The state’s top health official said Monday said she’s not concerned that nationally televised photos of Gov. Doug Ducey barefaced at a Trump campaign event undermines the state’s $3 million “mask up” campaign.
“I think we’ve done a really good job of getting the message out on the importance of mask wearing,” Cara Christ said at a press briefing. That includes Christ herself doing television commercials.
“There are circumstances where it may be safe to not do that,” Christ said in response to questions about the governor’s activities last week on the lawn of the White House. There are photos of Ducey in a crowd of others — also unmasked — waiting for the president to give a speech.
“But we would encourage everyone to wear a mask,” she said.
It isn’t just about COVID-19.
Christ several times on Monday said the same protocols about covering up are necessary to protect Arizonans as the state enters into a flu season. And the state had its worst flu season ever last year.
Even the governor, asked about his activities, acknowledged the message.
“I want people to wear a mask,” he said. “I’ve been consistent on this.”
And what about last week?
“People can exercise their First Amendment rights, whether it’s a protest or a political event, which is what I was at,” Ducey said. Anyway, he said, it “happened to be outdoors.”
The governor said, however, when he is indoors, he wears a mask. That includes grocery stores, businesses and even “when I’m in the office,” including places he cannot socially distance.
Yet Ducey was the only one at Monday’s event, including health experts, staffers from his office and other state agencies as well as the reporters and photographers, who was not wearing a mask. Even Christ kept her mask on while discussing the upcoming flu season.
But the governor said there was a good reason for that.

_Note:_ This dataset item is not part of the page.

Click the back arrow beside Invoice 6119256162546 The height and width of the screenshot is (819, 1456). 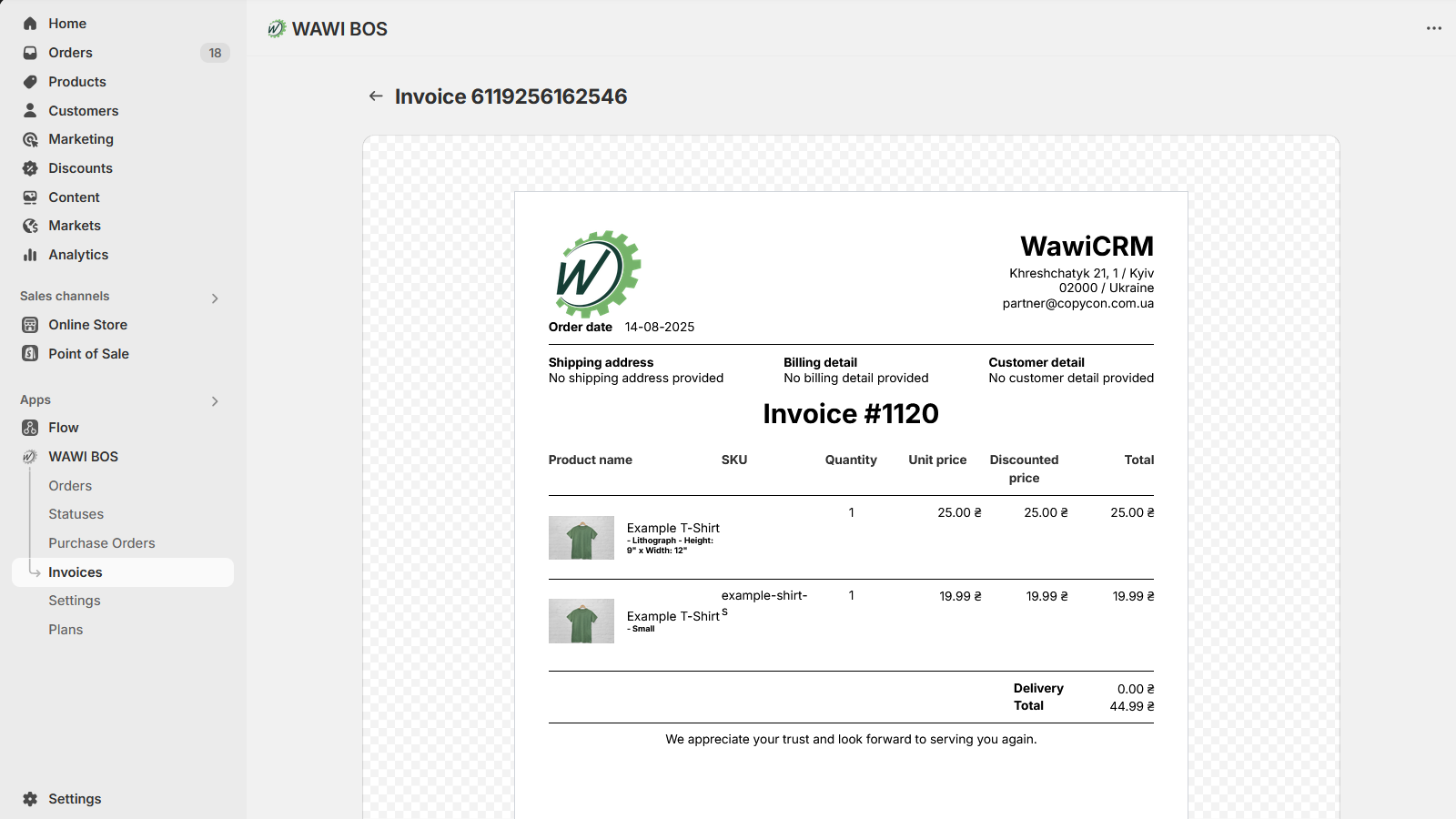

“I’ve heard from the deaf community that in addition to our skilled sign folks that they sometimes read lips,” Ducey said.
His weekly events are simulcast on YouTube. And there is an inset with an interpreter who is translating in real time.
“So, as a courtesy to them, while I’m answering questions I’m going to have the mask off,” he said. “Then I’ll put it on. And I’ll exit.”
Christ, however, kept her mask on during both her comments as well as to answer questions.
Ducey himself mentioned the importance of masks several times during Monday’s event to unveil the plans for this year’s effort to convince more Arizonans to get a flu shot.
That includes providing free immunization for those without insurance or with limited coverage. But Christ said while that provides the vaccine itself for free, people may still be faced with paying some sort of fee to a medical provider to administer it.
There also are plans for expanded availability.
“It’s simple: As early as next month when you stop by certain sites for a COVID-19 test you’ll be able to get a flu shot as well,” Ducey said.
The state also is trying to provide incentives for the more than 1.8 million people enrolled in the Arizona Health Care Cost Containment System, the state’s Medicaid program to get vaccinated. That includes a promise of a $10 gift card.
That led to questions about whether it’s too early to get vaccinated, given that the immunity is not permanent. Christ said she doesn’t see it that way.
“Our typical flu season runs October to March, with a peak of cases around February,” she said.
“But, as we always say, influenza is predictably unpredictable,” Christ continued. “So the sooner you can get vaccinated, the better.”
One big worry for health officials is having to battle both the seasonal flu and a potential second spike of COVID-19 cases. Yet the state continues to allow more businesses to reopen, raising questions for the governor about whether things will again get worse.
“We don’t know, OK?” he said.
“But we’re going to prepare as if it is,” Ducey said. “That’s the reason we’re talking about wearing a mask and socially distancing.”
And the governor said the state is being “incremental” in the decisions being made about what businesses can reopen and under what conditions.
Christ said she agrees.
“I don’t know if we know what the future holds,” she said. “We are anticipating that we will see additional cases.”
But Christ said the “benchmarks” the state uses to determine risk — infection rates, positive test rates and visits to hospitals by those with COVID-like symptoms — provides “flexibility.”
As of Monday, eight counties were listed as having “moderate” risk of spread, with Greenlee County at minimal risk.
“So if a county goes up to a higher level for two or more weeks we’re going to start working with those establishments to bring them back into requirements for that specific benchmark,” she said. And that could mean re-closing some businesses that have just been allowed to reopen.